In considering a family-focused, community-based intervention for youths, state mental health administrators and service providers envisioned a program where families could receive in-home services and support that were available 24 hours a day, seven days a week, and that were strengths-based, supportive services in situ as an adjunct to outpatient counseling and psychiatric treatment. The result of this vision was the IHIP-C, launched in January 2005.
The program employs four tenets in serving children and adolescents with mental illnesses and at risk of out-of-home placement: provide intervention services around-the-clock that are evidence based, family focused, multijurisdictional, community based, and in the home; ensure that services are individualized, coordinated, and built on the family's strengths and resilience; either reduce admissions to more costly and more restrictive institutional placements by providing clinical services to families or assist families with reunification after an out-of-home placement; and link children and adolescents to an outpatient therapist throughout their tenure in the program. A mental health clinician is part of each service team and provides direct services. Anne Arundel County Mental Health Agency, Inc., was designated as lead agency for the five-county collaborative project. The IHIP-C is primarily funded through the state-supported psychiatric rehabilitation program.
The target population for the IHIP-C is youths who are deemed high-end users of the public mental health system through institutional care (that is, hospitalization or residential treatment centers) and foster care children, ranging from ages eight to 18. Children and families can be served by the IHIP-C for as long as 15 months—a substantially longer period than comparable alternative community-based intervention programs (such as multisystemic therapy) that target similar risk groups. Families transition from the program as their treatment goals are met—a determination jointly made by IHIP-C clinical staff and the outpatient clinician of record. Program success is defined as improved pre-post assessments of family functioning and when problematic child and adolescent behaviors are contained within the natural ecologies of family and community, thus mitigating the potential that a youth will make contact with a residential treatment center.

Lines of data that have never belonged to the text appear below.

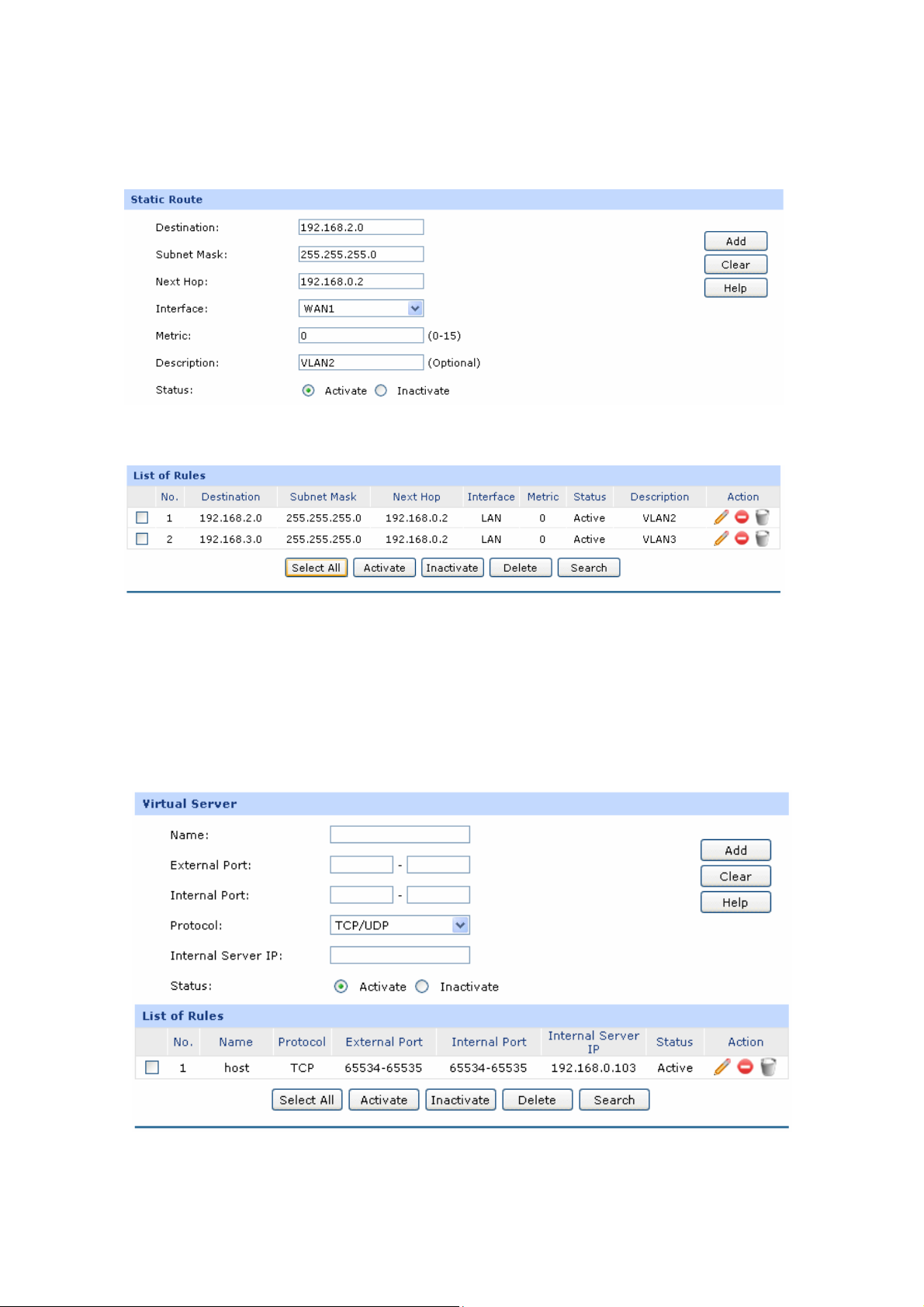Open the Interface WAN1 dropdown

point(415,309)
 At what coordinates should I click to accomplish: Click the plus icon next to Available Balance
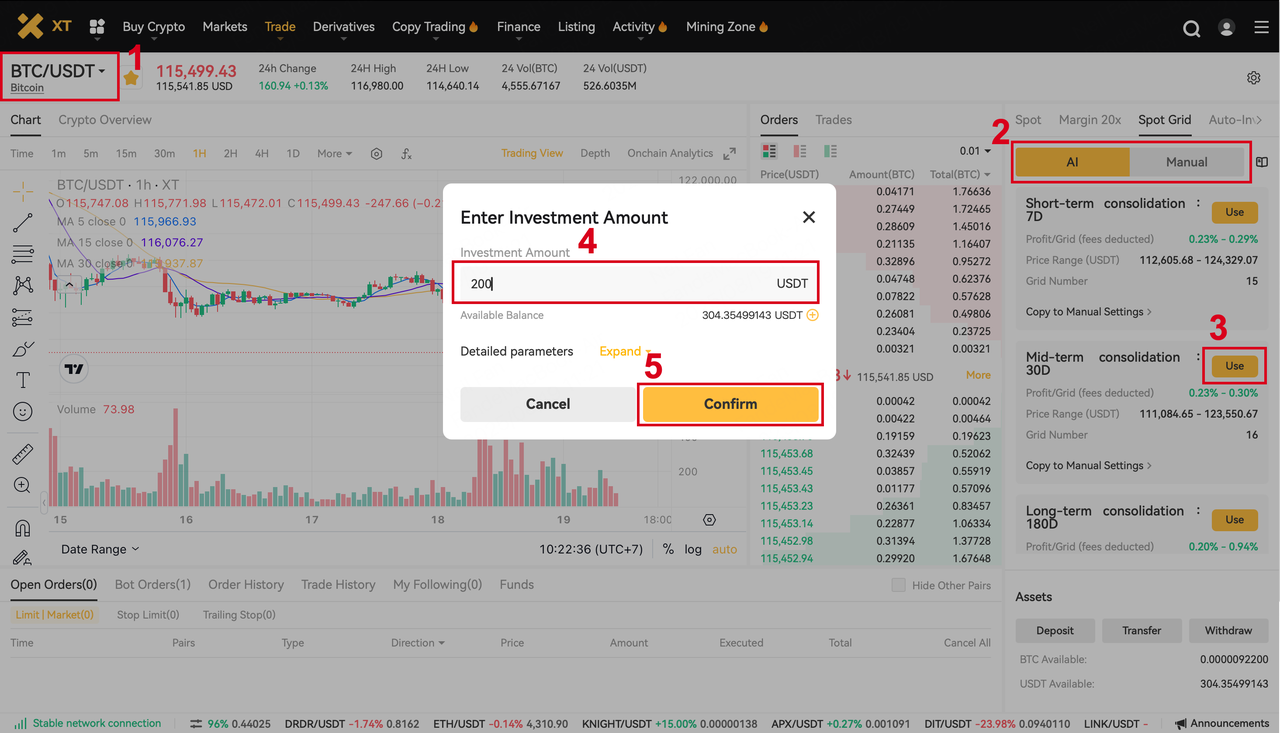812,315
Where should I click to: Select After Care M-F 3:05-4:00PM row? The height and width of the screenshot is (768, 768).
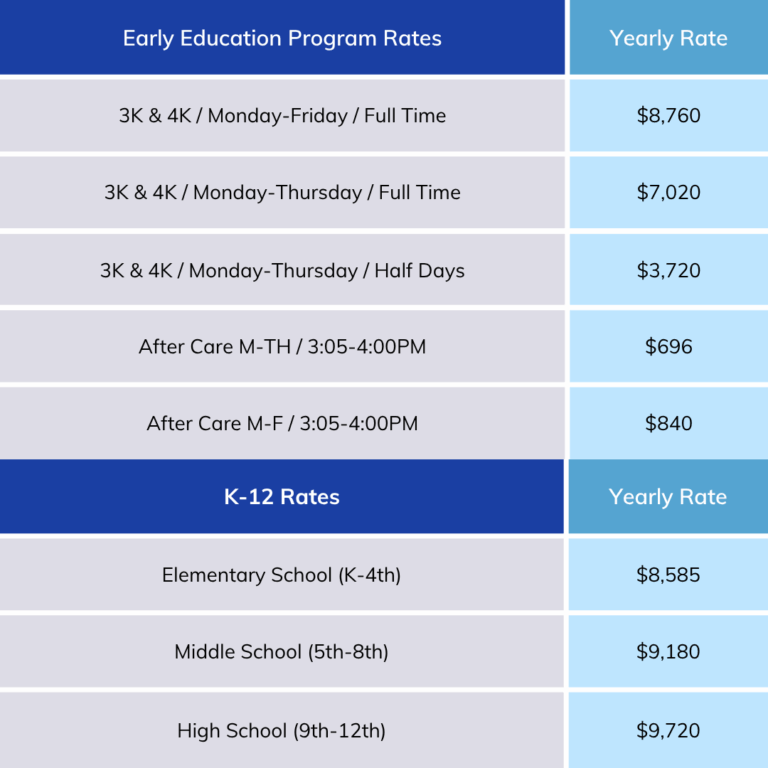pos(282,424)
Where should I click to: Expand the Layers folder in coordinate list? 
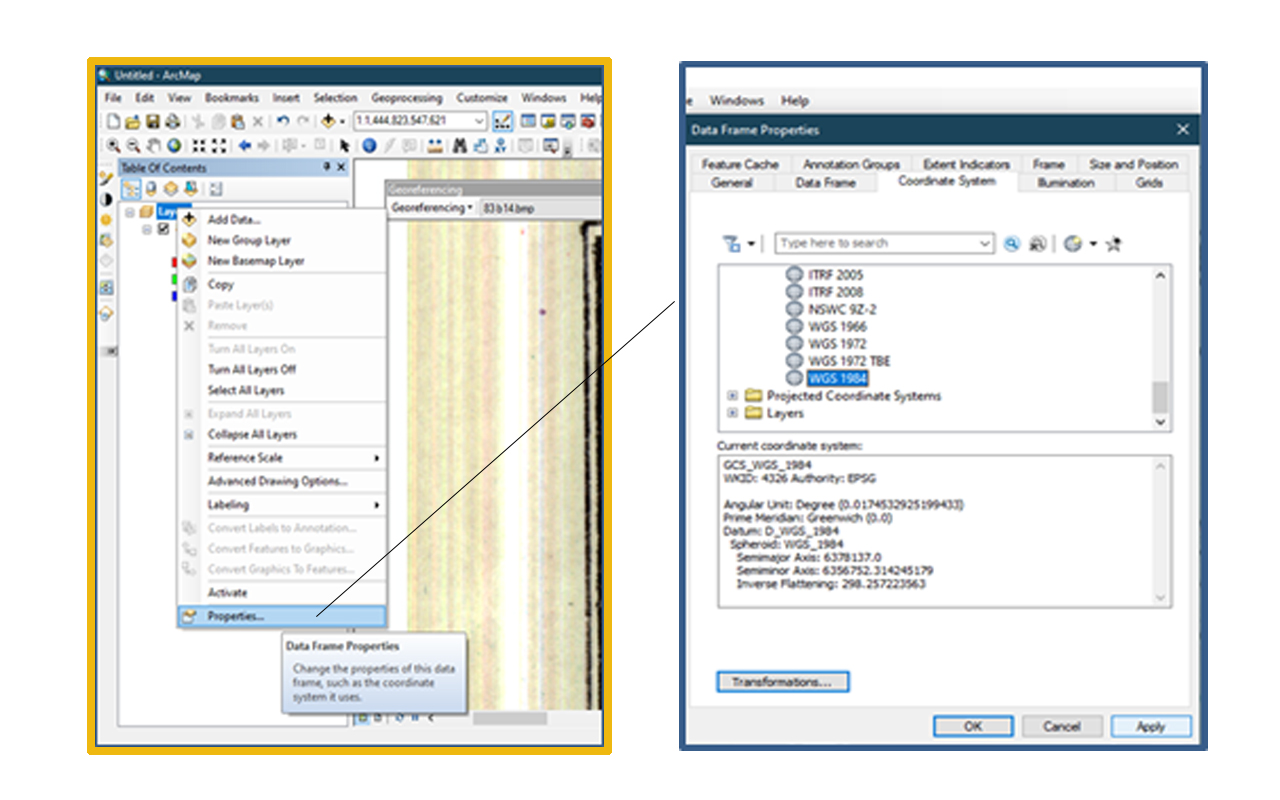[731, 413]
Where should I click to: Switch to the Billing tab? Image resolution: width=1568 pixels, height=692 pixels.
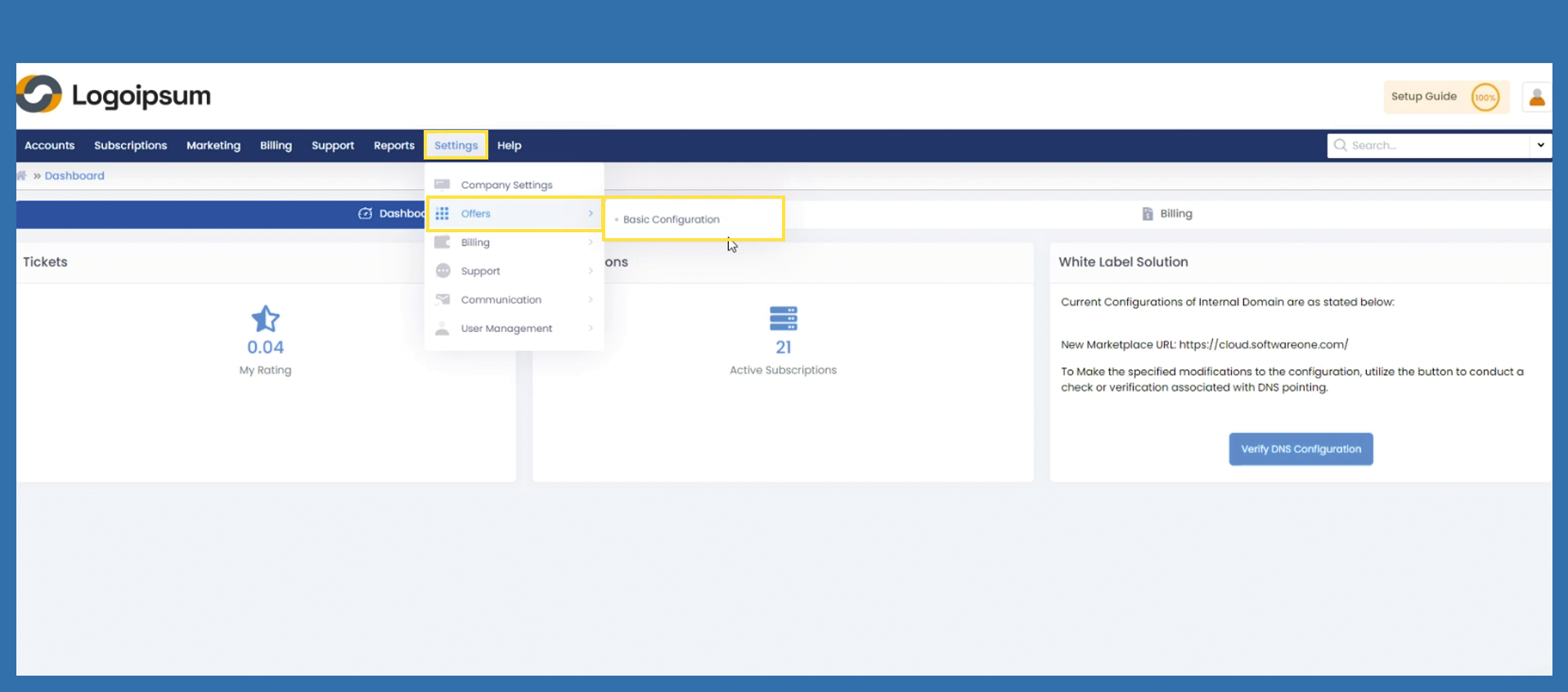click(x=1167, y=213)
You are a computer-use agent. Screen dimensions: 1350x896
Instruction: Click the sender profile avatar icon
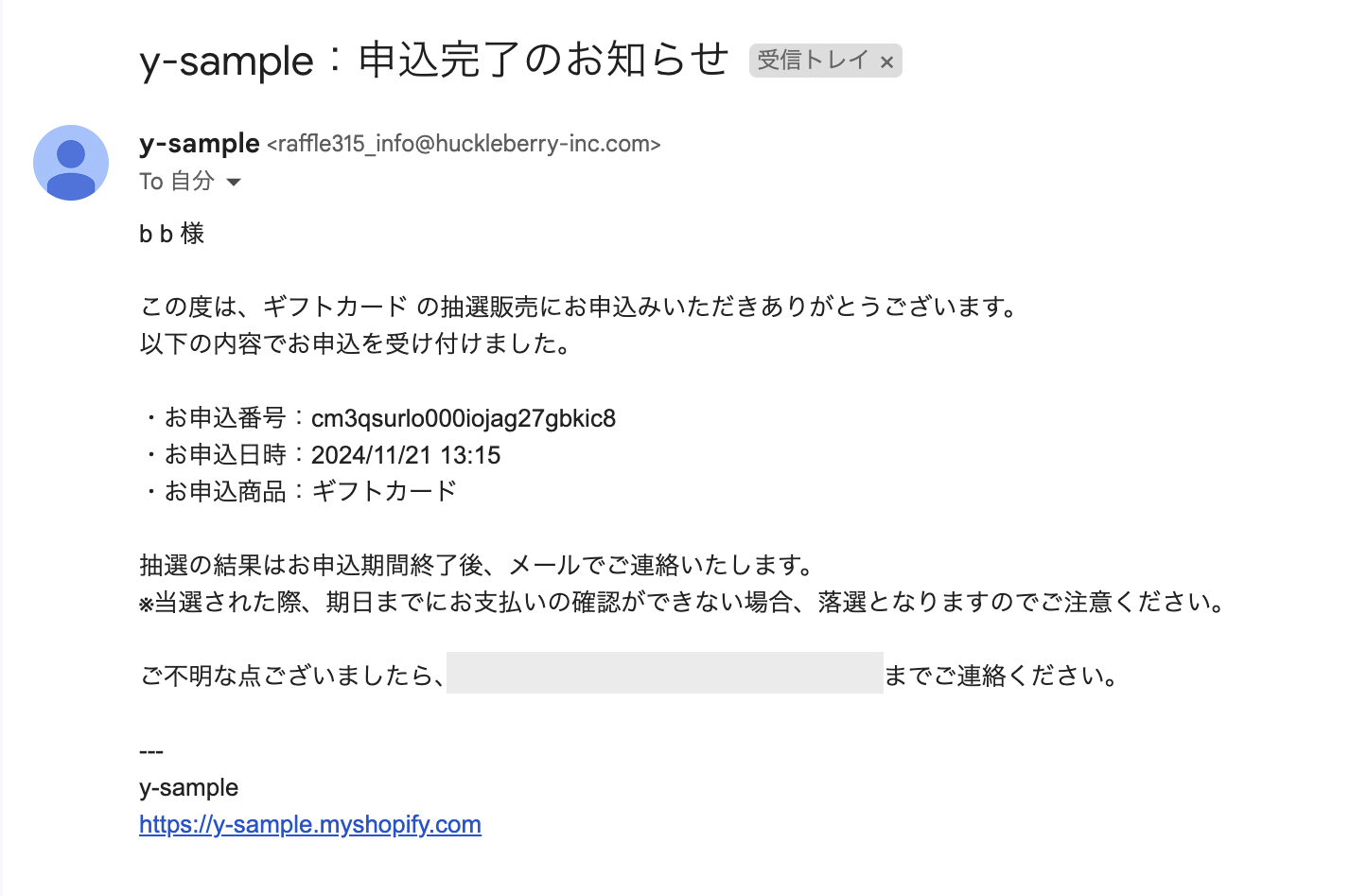71,163
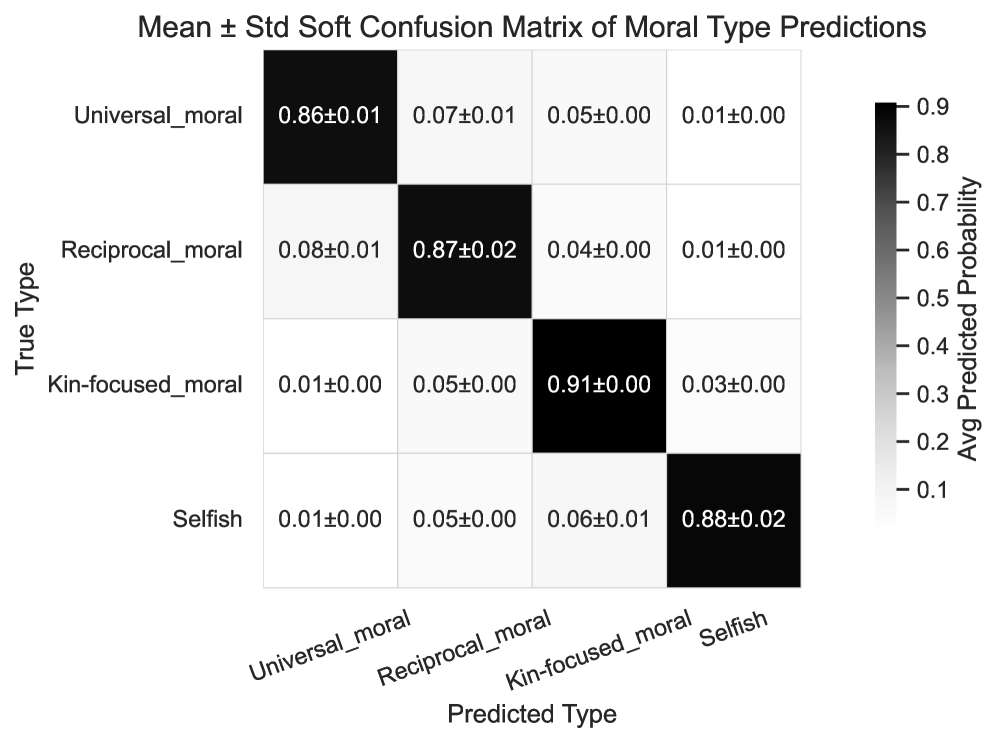Select the "Predicted Type" x-axis title
997x743 pixels.
pos(531,714)
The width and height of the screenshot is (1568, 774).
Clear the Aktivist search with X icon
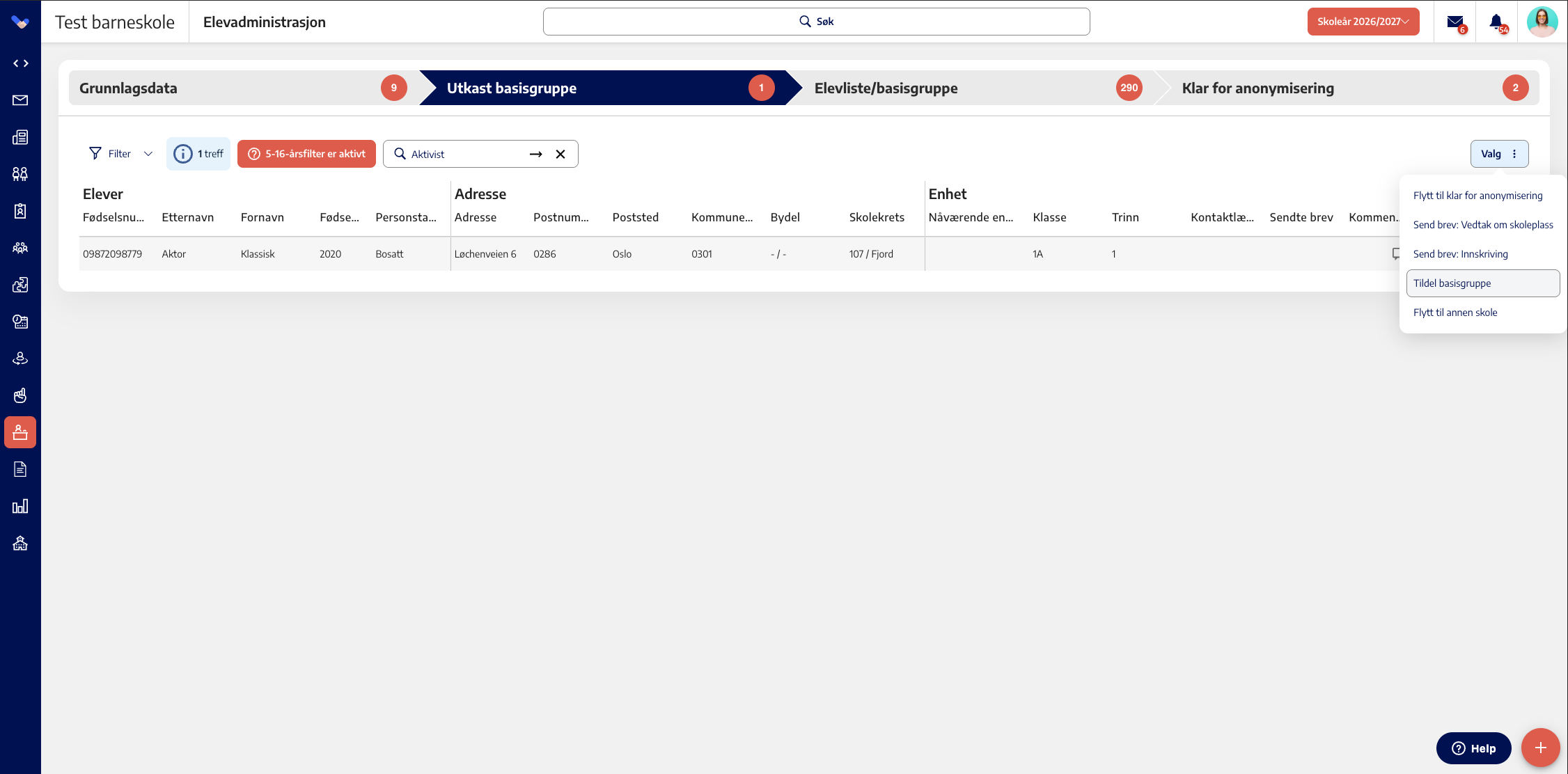(560, 154)
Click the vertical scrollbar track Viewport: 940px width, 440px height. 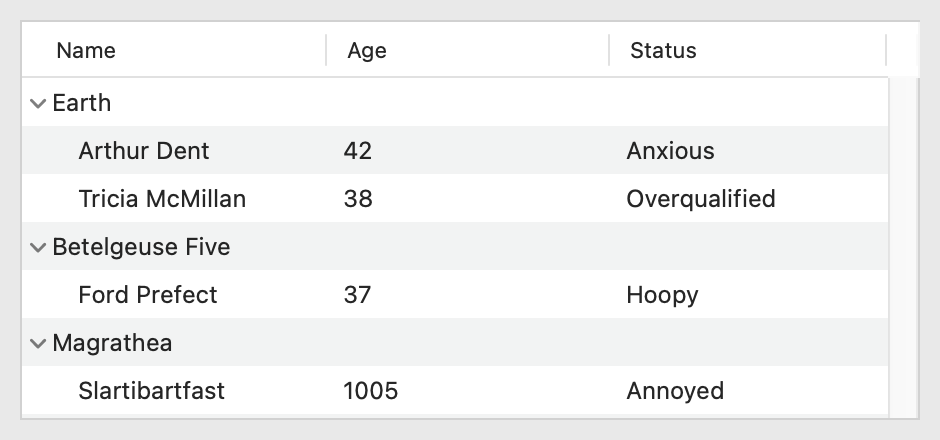pyautogui.click(x=903, y=250)
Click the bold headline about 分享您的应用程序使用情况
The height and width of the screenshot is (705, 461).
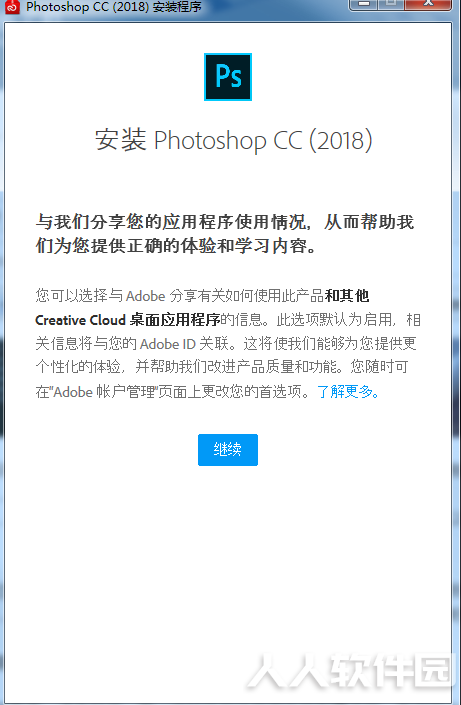[x=225, y=234]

Each family is assigned an in-home behavioral interventionist who is primarily responsible for service delivery. This individual conducts an initial assessment and provides weekly clinical services to the child and family (seven to ten hours during the initial 45 days in the program; two to two-and-a-half hours thereafter), in addition to being available to families for crisis intervention as needed. The behavioral interventionist provides short-term family support, parent training and skills enhancement to better manage their child's behavior, and service coordination and empowerment regarding the continued use of outpatient mental health services.
Future research plans include subjecting the IHIP-C to a clinical trial to determine its efficacy as an alternative clinical practice for youths with persistent mental health problems or high-end users of the most intensive services. Results from such a trial might further answer the question of whether this novel practice can prevent more costly and intrusive out-of-home placement.